About this task:
Scan the lines below for the word "shopping". Copy each line you find it in.

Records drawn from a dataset
++++
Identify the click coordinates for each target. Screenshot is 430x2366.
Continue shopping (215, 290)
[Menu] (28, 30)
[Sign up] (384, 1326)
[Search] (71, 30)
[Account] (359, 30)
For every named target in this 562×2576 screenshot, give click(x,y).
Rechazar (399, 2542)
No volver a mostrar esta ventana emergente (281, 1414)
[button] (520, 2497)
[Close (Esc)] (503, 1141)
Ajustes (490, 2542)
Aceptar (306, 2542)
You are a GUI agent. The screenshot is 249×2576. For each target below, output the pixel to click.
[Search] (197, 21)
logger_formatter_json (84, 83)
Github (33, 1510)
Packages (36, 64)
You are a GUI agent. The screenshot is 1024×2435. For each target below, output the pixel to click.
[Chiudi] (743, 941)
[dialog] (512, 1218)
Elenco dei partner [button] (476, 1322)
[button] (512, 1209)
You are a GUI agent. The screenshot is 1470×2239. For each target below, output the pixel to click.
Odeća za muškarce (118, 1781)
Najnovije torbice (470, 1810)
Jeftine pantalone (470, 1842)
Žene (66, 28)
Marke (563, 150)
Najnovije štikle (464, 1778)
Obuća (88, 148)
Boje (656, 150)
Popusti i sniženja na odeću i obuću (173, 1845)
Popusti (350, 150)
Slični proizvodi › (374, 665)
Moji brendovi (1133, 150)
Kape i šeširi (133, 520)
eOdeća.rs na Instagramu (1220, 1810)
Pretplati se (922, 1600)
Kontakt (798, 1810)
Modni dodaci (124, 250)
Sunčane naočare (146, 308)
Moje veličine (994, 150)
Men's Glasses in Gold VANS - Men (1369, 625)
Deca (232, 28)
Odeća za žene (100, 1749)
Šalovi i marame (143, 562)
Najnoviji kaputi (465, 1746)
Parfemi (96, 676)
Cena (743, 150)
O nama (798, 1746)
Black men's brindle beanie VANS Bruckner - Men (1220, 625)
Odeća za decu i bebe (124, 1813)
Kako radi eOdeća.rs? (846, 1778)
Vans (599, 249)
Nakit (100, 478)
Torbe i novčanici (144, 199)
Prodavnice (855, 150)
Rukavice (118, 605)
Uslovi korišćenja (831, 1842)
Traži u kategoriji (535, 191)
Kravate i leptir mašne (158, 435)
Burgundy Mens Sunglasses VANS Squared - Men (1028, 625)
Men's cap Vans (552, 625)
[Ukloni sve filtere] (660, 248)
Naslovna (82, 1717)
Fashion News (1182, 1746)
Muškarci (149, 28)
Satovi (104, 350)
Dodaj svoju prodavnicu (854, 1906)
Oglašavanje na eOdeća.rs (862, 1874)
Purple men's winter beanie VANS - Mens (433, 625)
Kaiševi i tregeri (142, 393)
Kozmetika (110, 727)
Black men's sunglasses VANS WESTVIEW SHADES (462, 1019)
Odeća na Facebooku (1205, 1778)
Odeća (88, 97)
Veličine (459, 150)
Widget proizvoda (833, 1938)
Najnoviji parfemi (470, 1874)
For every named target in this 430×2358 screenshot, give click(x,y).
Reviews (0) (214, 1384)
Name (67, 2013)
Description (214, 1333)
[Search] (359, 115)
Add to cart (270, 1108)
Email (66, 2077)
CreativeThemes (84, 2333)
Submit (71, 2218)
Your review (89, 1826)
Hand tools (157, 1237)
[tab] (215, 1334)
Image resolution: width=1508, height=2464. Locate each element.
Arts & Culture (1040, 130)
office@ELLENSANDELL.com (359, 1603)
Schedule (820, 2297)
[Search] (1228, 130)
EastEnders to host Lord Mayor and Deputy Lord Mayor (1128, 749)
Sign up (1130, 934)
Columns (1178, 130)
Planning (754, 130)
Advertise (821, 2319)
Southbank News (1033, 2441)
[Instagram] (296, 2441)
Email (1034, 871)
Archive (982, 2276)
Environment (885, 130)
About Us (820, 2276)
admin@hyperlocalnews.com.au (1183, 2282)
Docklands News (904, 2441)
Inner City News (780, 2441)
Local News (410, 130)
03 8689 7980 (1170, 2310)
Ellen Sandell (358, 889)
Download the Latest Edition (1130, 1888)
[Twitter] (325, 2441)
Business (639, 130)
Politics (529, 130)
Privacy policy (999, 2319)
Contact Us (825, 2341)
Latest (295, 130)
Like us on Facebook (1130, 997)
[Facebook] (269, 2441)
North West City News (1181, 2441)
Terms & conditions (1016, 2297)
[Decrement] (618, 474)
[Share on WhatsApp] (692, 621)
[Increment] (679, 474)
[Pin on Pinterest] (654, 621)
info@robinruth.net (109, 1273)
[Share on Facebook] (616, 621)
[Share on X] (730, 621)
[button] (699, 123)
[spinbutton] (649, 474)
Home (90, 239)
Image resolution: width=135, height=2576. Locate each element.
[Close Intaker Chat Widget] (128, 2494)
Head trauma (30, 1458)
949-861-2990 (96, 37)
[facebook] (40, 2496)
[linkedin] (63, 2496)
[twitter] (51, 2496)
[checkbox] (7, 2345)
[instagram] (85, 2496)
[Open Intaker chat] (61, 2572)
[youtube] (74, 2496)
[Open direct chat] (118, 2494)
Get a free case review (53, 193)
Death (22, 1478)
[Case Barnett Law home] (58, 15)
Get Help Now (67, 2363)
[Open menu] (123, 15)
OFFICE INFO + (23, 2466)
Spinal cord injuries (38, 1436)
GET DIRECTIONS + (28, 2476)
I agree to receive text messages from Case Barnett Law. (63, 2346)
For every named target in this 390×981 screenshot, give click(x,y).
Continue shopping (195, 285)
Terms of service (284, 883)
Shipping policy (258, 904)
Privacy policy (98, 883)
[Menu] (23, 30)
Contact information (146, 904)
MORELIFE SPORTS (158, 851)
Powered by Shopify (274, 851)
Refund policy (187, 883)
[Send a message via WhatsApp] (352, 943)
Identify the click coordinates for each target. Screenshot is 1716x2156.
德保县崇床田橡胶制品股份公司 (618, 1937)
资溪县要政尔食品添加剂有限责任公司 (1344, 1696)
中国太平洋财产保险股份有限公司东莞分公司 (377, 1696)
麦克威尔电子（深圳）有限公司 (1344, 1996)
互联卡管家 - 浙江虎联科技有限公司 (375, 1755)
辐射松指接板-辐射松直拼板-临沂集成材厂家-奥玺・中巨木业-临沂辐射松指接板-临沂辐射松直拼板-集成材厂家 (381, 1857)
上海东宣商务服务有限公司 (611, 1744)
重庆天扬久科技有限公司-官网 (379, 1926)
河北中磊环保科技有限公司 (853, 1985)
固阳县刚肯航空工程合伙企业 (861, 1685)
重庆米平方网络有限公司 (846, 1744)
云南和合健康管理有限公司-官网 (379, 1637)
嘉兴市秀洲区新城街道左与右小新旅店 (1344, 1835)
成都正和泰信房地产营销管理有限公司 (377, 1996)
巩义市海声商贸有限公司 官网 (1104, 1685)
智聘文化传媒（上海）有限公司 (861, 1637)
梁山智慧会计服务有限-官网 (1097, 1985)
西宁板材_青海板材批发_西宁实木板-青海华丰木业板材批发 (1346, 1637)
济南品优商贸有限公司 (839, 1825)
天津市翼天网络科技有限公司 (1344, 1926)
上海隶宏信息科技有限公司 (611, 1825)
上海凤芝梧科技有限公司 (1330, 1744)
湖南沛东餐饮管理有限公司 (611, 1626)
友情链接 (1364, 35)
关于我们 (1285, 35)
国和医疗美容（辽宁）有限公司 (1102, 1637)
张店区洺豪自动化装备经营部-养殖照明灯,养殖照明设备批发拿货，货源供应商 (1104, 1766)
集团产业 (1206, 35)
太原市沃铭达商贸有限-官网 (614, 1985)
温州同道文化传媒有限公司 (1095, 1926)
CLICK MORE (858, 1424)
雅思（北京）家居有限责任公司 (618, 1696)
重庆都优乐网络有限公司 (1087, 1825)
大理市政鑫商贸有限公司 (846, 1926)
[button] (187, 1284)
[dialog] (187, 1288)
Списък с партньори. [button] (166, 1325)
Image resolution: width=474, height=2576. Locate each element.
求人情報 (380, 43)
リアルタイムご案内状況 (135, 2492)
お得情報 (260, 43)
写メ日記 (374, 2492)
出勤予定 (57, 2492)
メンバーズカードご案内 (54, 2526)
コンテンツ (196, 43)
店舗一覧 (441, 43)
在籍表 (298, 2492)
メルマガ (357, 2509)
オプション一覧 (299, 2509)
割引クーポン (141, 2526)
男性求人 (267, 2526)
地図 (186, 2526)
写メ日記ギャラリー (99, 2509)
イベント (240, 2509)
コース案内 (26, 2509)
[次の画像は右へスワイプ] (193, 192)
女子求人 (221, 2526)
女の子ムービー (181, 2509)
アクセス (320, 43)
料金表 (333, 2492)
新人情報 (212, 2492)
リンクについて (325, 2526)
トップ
++++
Output of the exercise:
Continue shopping (215, 290)
Continue shopping (195, 285)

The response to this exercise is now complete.